If parents understand the “terrible twos” as a developmental stage for parents as well as children, they can take parenting to the next level and keep supporting their children’s drive for self-determination.
1. At 22 months my grandson, Musa, discovered the word “No” and has suddenly become (in his mother’s words) “very Dr-Jeckel-and-Mr-Hyde.”
But this was not always the case. When I was camping with him and his family two months ago, I saw a twenty-month-old who was driven to please. His greatest delight was to make others happy.
Because Musa isn’t talking yet, one wonders what he understands, but one quickly learns that he understands everything going on around him. He pays attention. Boy does he pay attention!
As the four of us were sitting down to eat one evening, I said (just to see what would happen), “Musa, would you please go to the cooler, get out the jug of cider and bring it to the table?”
Musa paused in his eating for a split second, got down from his chair, walked to the cooler, opened it, got out the half-gallon jug of cider, and brought it to me.
“Thank you, I said.”
Then, he went back to the cooler and got out a quart of milk and brought it to me.
“Does anyone want milk?” I asked.
The others said no; so I said: “No thank you, Musa. Would you please put it back?”
He did, then came back to his chair and went back to eating.
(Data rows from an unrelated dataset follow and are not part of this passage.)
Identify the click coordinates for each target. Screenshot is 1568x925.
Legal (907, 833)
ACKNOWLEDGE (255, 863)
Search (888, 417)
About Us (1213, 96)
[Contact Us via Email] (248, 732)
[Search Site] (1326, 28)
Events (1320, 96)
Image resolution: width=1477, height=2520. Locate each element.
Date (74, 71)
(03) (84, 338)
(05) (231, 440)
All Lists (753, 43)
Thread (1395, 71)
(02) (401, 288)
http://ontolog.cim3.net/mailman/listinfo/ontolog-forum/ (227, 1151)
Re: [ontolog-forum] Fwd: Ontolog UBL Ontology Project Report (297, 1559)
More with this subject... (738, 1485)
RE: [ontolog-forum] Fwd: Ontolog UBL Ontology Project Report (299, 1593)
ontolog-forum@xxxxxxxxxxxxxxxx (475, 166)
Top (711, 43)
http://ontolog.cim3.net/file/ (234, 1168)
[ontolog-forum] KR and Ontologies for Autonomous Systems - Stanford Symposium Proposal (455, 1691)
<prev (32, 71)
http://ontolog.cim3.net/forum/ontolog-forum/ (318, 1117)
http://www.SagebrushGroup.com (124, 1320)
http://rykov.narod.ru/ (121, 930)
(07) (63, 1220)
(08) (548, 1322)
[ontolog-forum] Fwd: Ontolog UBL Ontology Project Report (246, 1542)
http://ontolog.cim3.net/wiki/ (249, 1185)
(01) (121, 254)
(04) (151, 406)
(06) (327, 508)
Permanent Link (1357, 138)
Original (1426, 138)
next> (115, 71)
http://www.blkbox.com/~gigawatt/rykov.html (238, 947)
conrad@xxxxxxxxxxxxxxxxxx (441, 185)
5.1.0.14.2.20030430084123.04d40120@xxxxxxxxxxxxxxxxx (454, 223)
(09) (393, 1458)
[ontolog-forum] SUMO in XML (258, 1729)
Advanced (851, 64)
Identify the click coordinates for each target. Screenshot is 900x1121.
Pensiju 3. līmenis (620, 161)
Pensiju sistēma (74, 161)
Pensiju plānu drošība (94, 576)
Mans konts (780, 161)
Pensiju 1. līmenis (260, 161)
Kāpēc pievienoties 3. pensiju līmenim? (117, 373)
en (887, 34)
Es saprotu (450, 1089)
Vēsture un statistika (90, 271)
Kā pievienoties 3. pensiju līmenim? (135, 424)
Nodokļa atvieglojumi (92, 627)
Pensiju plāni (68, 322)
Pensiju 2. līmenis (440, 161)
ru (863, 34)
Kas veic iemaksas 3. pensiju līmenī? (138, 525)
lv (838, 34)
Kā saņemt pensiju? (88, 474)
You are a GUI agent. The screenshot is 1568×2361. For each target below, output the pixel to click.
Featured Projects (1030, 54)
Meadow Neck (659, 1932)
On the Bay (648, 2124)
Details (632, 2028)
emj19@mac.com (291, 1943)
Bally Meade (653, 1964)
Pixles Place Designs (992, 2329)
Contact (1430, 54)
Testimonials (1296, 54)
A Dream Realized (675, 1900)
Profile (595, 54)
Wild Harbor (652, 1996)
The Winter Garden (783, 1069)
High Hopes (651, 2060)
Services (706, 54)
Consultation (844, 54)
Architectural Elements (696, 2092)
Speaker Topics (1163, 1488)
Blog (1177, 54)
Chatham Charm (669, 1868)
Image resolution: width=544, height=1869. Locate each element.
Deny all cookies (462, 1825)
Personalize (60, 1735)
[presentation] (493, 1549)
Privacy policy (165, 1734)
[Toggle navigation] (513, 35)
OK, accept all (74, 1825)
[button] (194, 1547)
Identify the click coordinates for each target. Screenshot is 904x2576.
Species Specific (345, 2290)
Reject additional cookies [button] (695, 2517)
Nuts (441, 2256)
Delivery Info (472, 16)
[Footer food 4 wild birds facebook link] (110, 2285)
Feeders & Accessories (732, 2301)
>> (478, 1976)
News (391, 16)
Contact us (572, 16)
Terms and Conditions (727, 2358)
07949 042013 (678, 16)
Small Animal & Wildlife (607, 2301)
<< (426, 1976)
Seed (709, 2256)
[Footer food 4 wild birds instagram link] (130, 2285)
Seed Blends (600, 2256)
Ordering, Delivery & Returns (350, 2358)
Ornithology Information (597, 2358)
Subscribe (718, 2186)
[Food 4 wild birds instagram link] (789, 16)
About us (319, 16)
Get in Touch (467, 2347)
2. Then one month ago he discovered the word, “No.” His mother asked him to bring her a book from the table, and he got a little gleam in his eye and said, “No.”
“I could see the wheels turning in his head,” she told me, “as he made the discovery that doing or not doing was his choice. He was obviously thrilled with this discovery. In the month since then, not a day goes by that he doesn’t say ‘No’ at least once.”
It is very important that parents go through this stage in their relationship with their children without getting stuck in authority battles. It’s tricky business, but if we remember that our goal is to continue to increase parental authority in such a way that it strengthens the authority of the child we will be okay. (Moral #2 )
3. We all know examples of parental authority gone awry—especially those parents who simply abdicate their authority and don’t set limits for their children. However, it can be equally bad for children and for our relationship with them, if we allow it to go the other way.
Arnie, for instance, turned in his homework inconsistently. At one conference Arnie’s mother reported that his father was merciless in pressuring Arnie to measure up to his standards. Indeed, his demands would put most “Tiger Moms” to shame.
We tried to address this in parent-teacher conferences, but he kept saying, “Arnie needs to be held to high standards.” Arnie’s father wouldn’t let up.
By eighth grade, Arnie had devised a strategy for not letting his father’s domineering nature interfere with his own education. He did the work, but didn’t turn it in. Moral #3 Children are resilient. They can transcend most bad parenting.
4. Paternal over-control was a problem for Illana, too. Her reaction was to disrupt class, which she did with increasing frequency until finally, in sixth grade she became a bully, and we had to expel her from school. In our final meeting her father said, “Listen, don’t feel bad. We understand. She is like that at home, too. But maybe you can give us some counseling. Is it like Illana just wants to do her own thing?”
The father’s question gave me an insight. I said, “No, it is as if she doesn’t have her own thing. Her only ‘thing’ is to find out what the adult authority wants and to thwart it.”
Moral # 4 Self-determination is the name of the game for all humans and around the age of two, as everyone knows, children’s need for autonomy becomes paramount. This drive to be in charge of their own action can be a problem for many parents, hence “The terrible two’s.” If parents understand the child’s drive for autonomy as desirable, and are willing to keep learning, they can keep supporting their self-determination.